◆ TEXTO:
•••
Entre la Conferencia Episcopal, la Constitución y la Monarquía, tres realidades distintas pero un solo dolor verdadero, nos van a volver locos, si es que ya no lo estamos. Entiéndase, en términos políticos y morales. Prescindiendo de estos últimos, reparemos en lo político constitucional.
Como es sabido, el día 6 celebran algunos el día de la Constitución. Y, ciertamente, lo que el panorama de esta efeméride nos está ofreciendo es la cínica imagen de unos políticos que quieren hacernos creer que son «constitucionalistas de toda la vida», cuando en realidad lo son desde hace unos pocos años, y algunos ni eso. Y si no, recordemos.
En 1976, el actual representante de la monarquía, sistema político que será constitucional pero no democrático, juraba no una constitución, pues no existía, sino, ahí es nada, los principios del Movimiento Nacional que inspiraron el 18 de julio de 1936. Luego, pútrida historia, no tendría empacho alguno en votar la constitución el 6 de diciembre de 1978. Es la eterna cantinela de los reyes: les da lo mismo alabar y admirar a los más grasientos dictadores, y, a renglón seguido, con tal de arrellanarse en el sillón de monarca, jurar lo que haga falta.
Curiosamente, en ese mismo año de 1978, la mitad de los diputados de Alianza Popular, más tarde PP, rechazaría el texto constitucional. Y quienes le dieron su apoyo, espoleados por Fraga, lo primero que dijeron es que en cuanto pudieran lo reformarían.
•••
◆ MATERIAL DE DATOS:
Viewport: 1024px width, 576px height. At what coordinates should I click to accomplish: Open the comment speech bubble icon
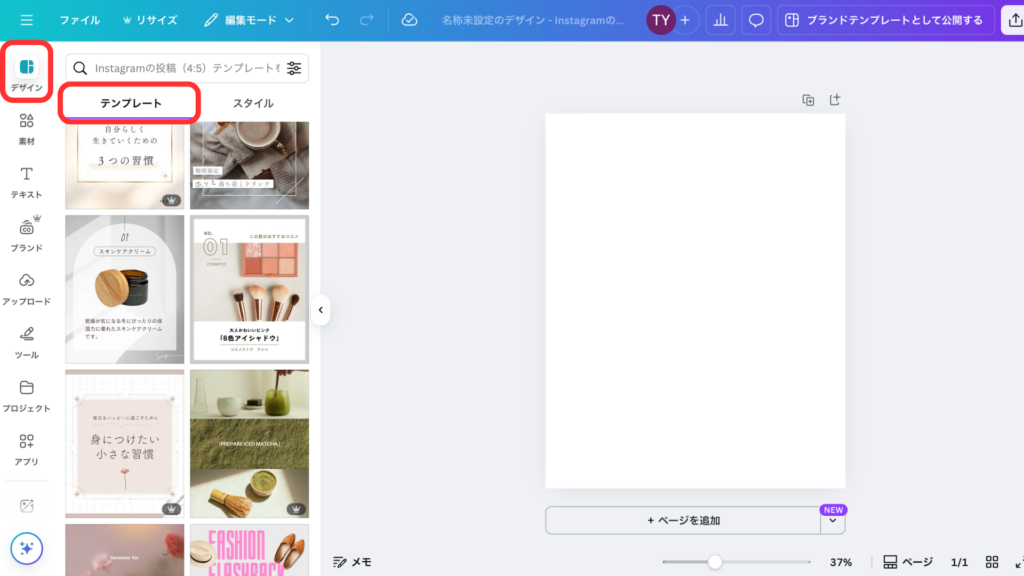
•••
◆ ACTIVIDAD PROPUESTA: Según el texto sobre el día de la Constitución, ¿qué proporción de los diputados de Alianza Popular rechazó el texto constitucional en 1978?

◆ RESPUESTA: La mitad.